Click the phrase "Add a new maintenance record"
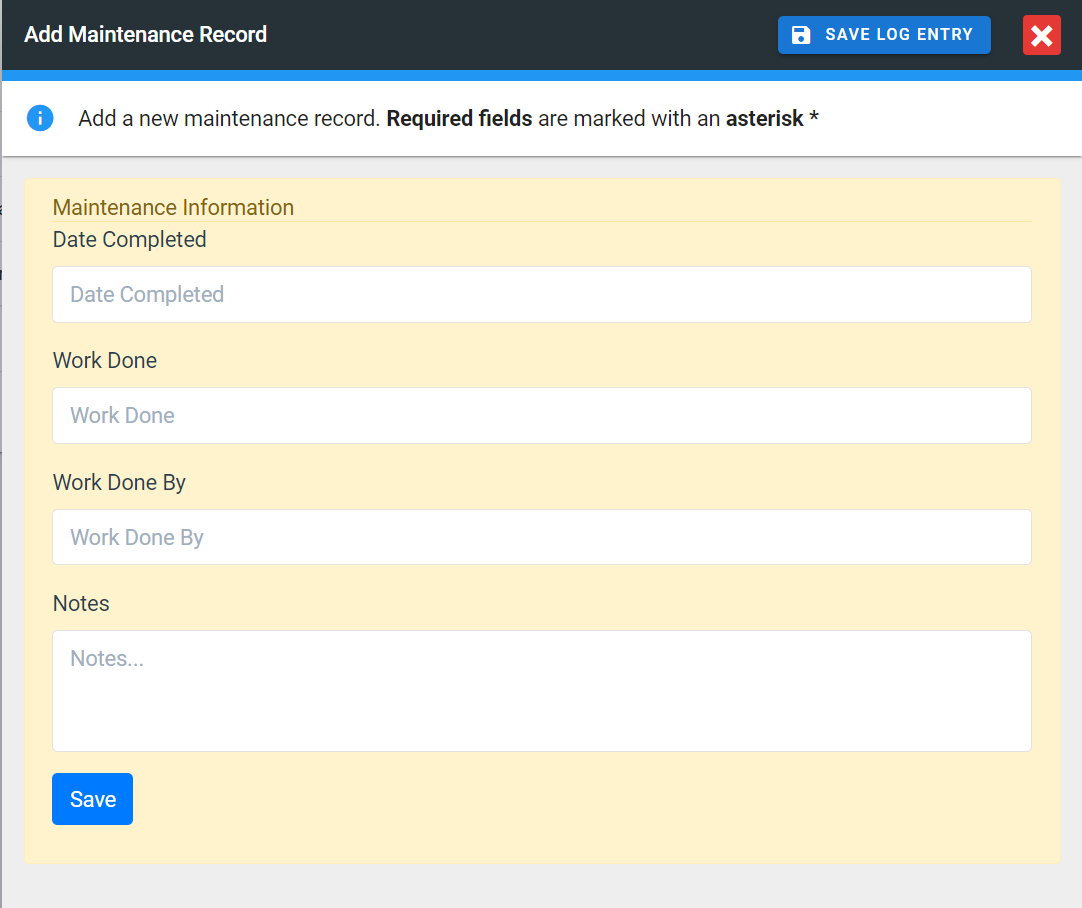1082x908 pixels. click(x=229, y=119)
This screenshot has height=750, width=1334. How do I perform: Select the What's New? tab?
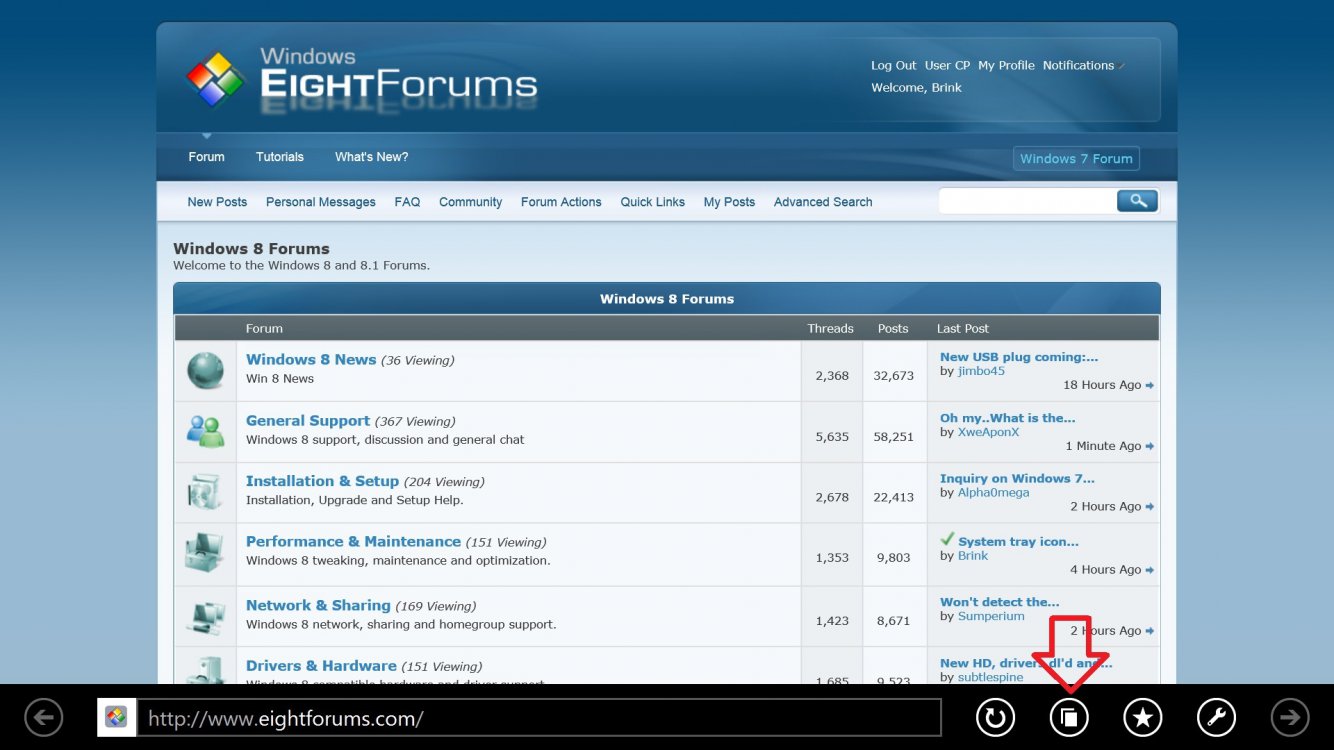click(x=371, y=157)
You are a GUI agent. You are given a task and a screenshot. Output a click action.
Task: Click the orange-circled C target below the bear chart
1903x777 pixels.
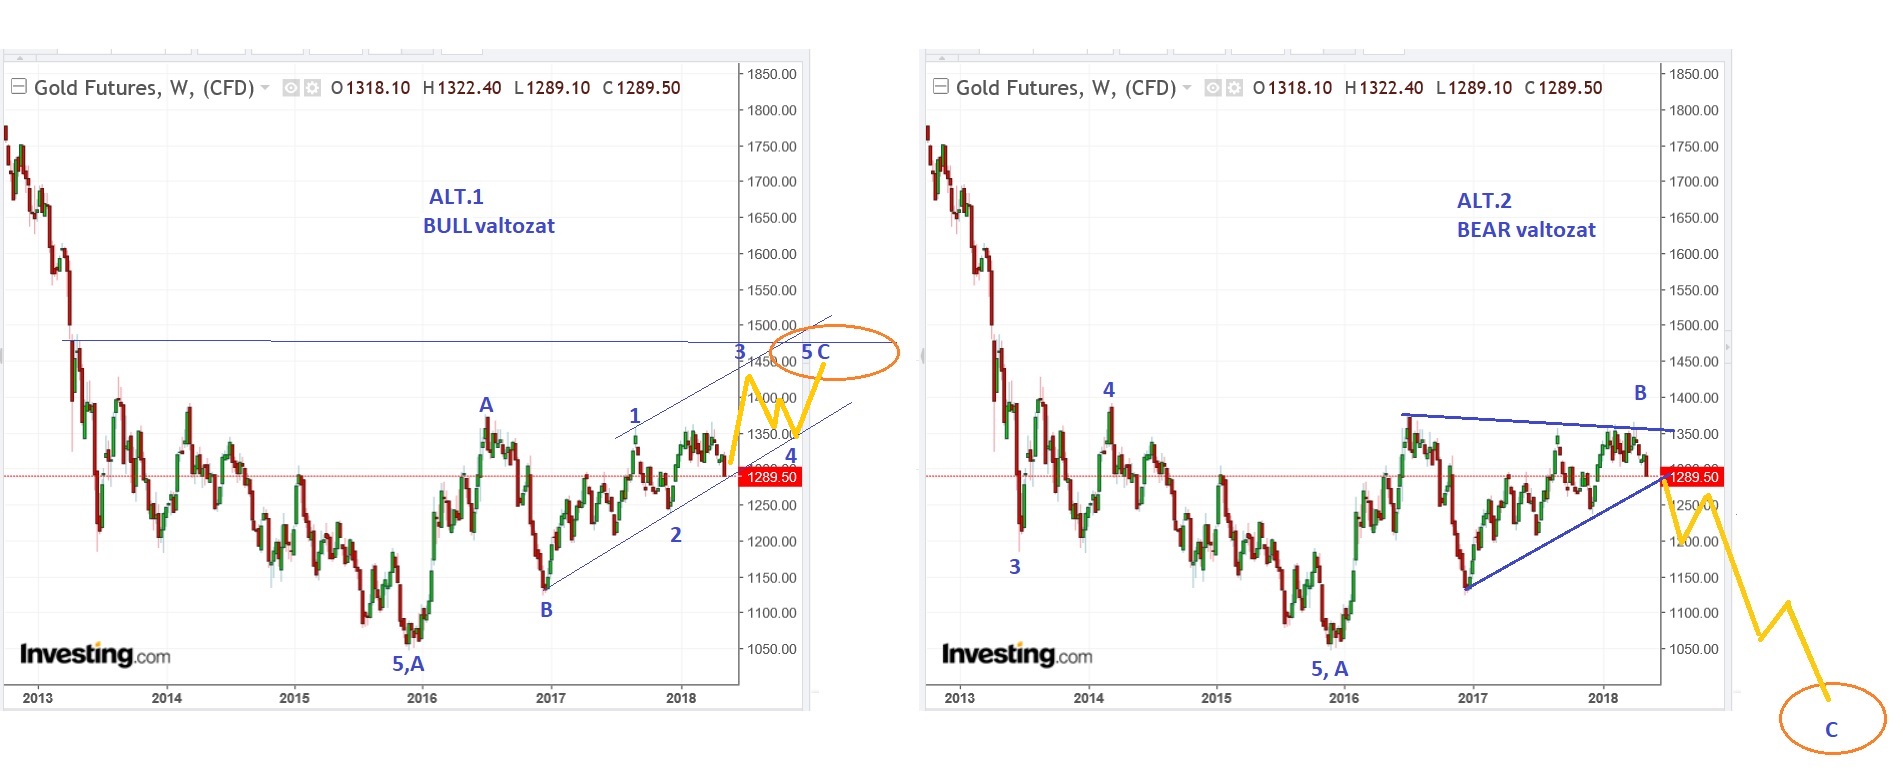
--*--
▶ Requirement
Transcribe every line of the listing above exactly; skip the pictures.

▶ Your response
Click the phrase "Add a new maintenance record"
1082x908 pixels. click(x=229, y=119)
This screenshot has height=750, width=1334. How do I perform: Select the What's New? tab?
click(x=371, y=157)
You are a GUI agent. You are given a task and a screenshot. Output a click action.
Task: Click the orange-circled C target below the bear chart
1903x777 pixels.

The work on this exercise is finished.